*PROBLEM TO SOLVE*
Turn everything from the line containing "Given: Click the" down to the end of the material into a Markdown table with the columns Row and Line, numbering each row and skipping blank lines. Leave the pictures out of the table.
# Start of DATA RECORDS
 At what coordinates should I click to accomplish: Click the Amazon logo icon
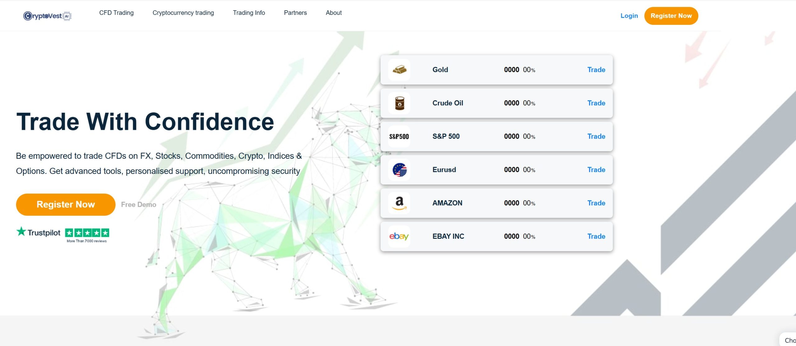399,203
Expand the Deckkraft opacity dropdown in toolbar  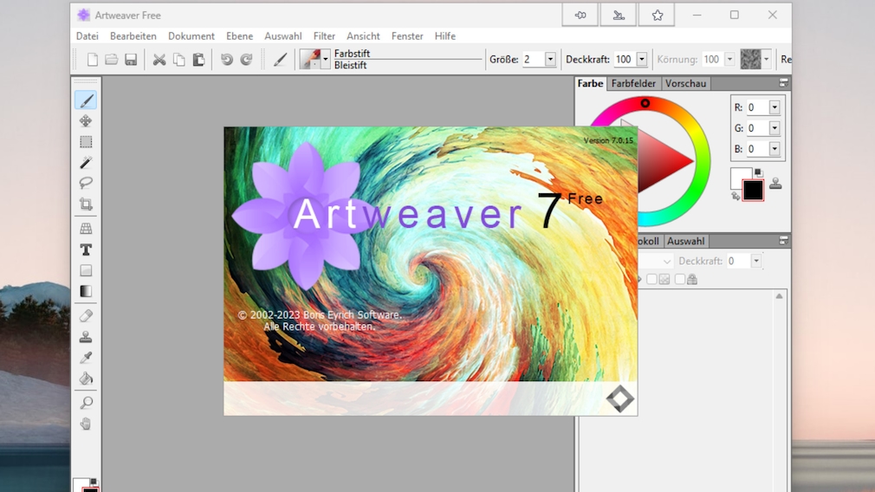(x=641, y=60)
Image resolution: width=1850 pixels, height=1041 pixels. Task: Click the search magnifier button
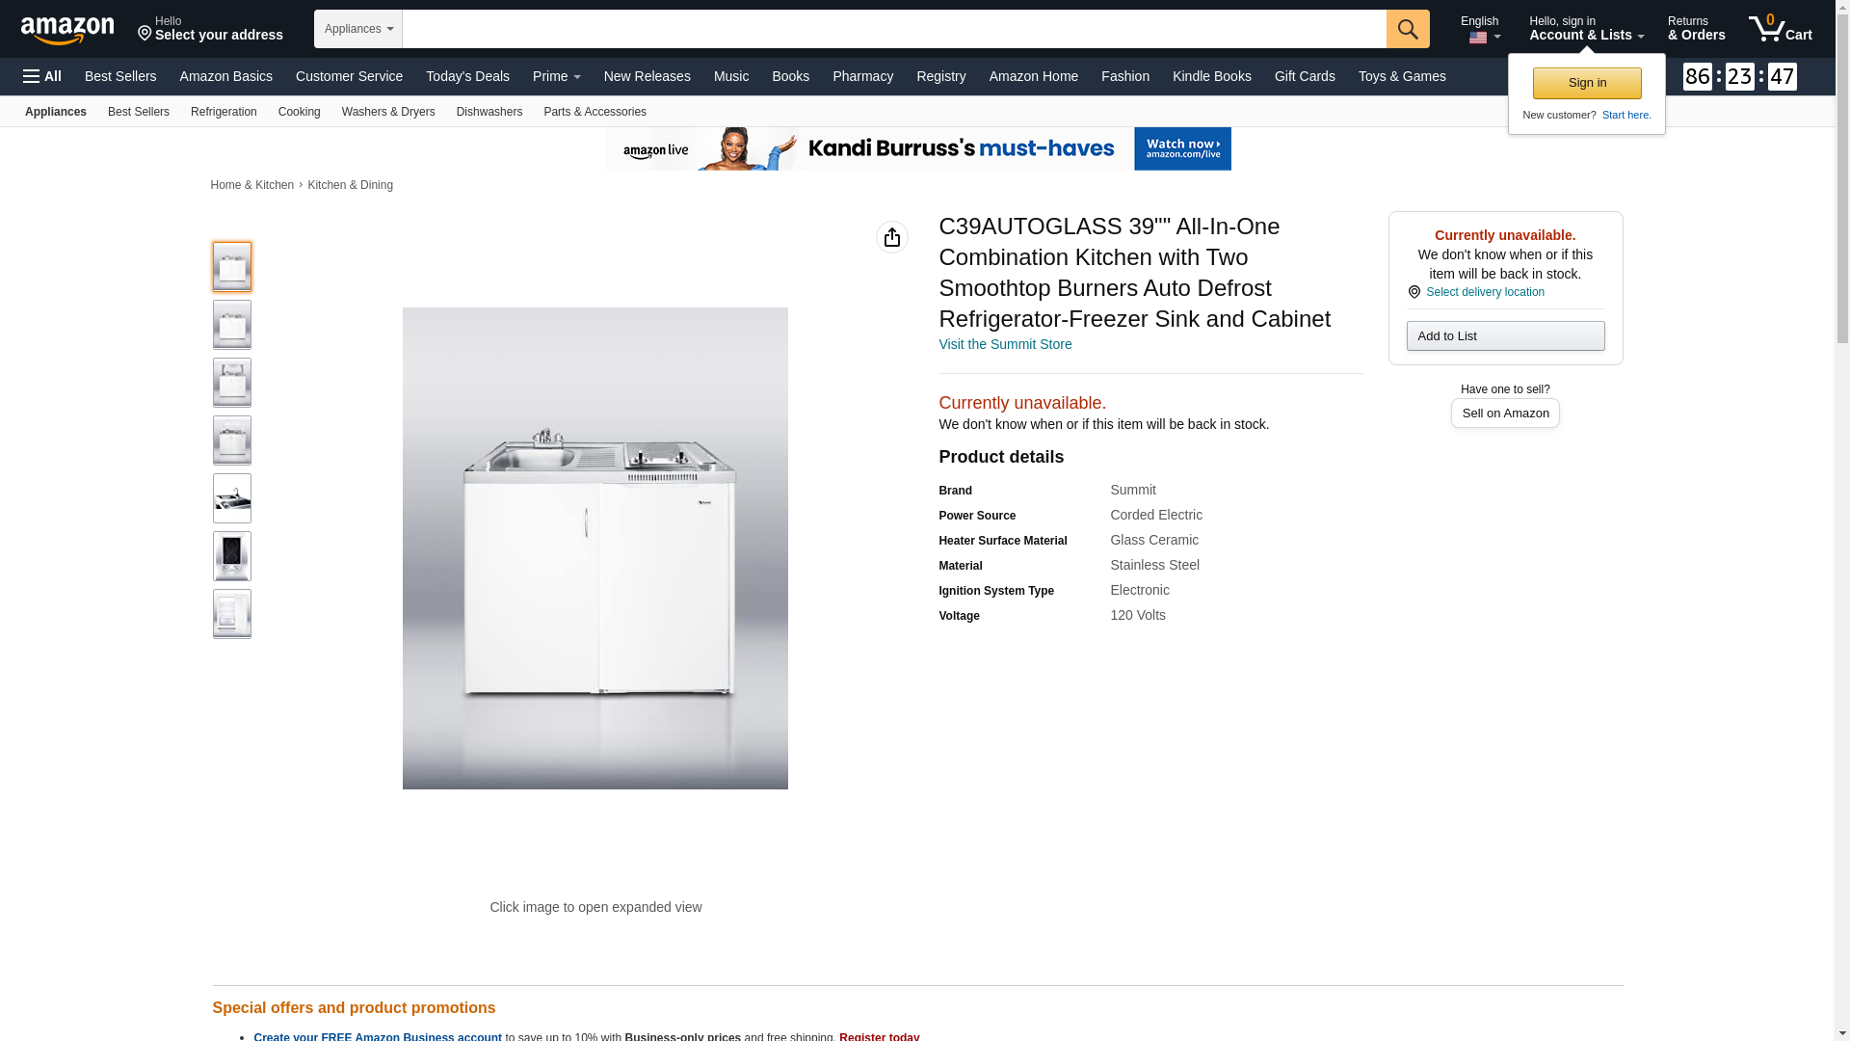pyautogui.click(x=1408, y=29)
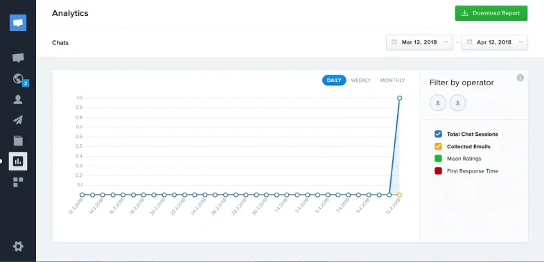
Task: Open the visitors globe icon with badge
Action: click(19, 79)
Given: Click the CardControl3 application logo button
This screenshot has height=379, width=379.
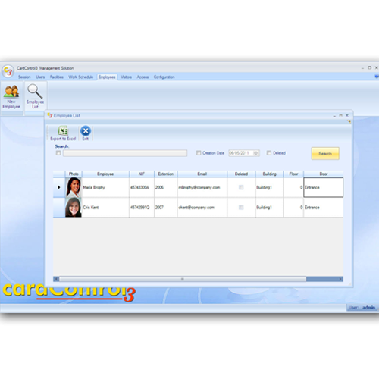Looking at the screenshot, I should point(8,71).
# End of DATA RECORDS
*ANSWER TO THIS PROBLEM*
| Row | Line |
|---|---|
| 1 | Given: Click the CardControl3 application logo button |
| 2 | This screenshot has height=379, width=379. |
| 3 | Looking at the screenshot, I should point(8,71). |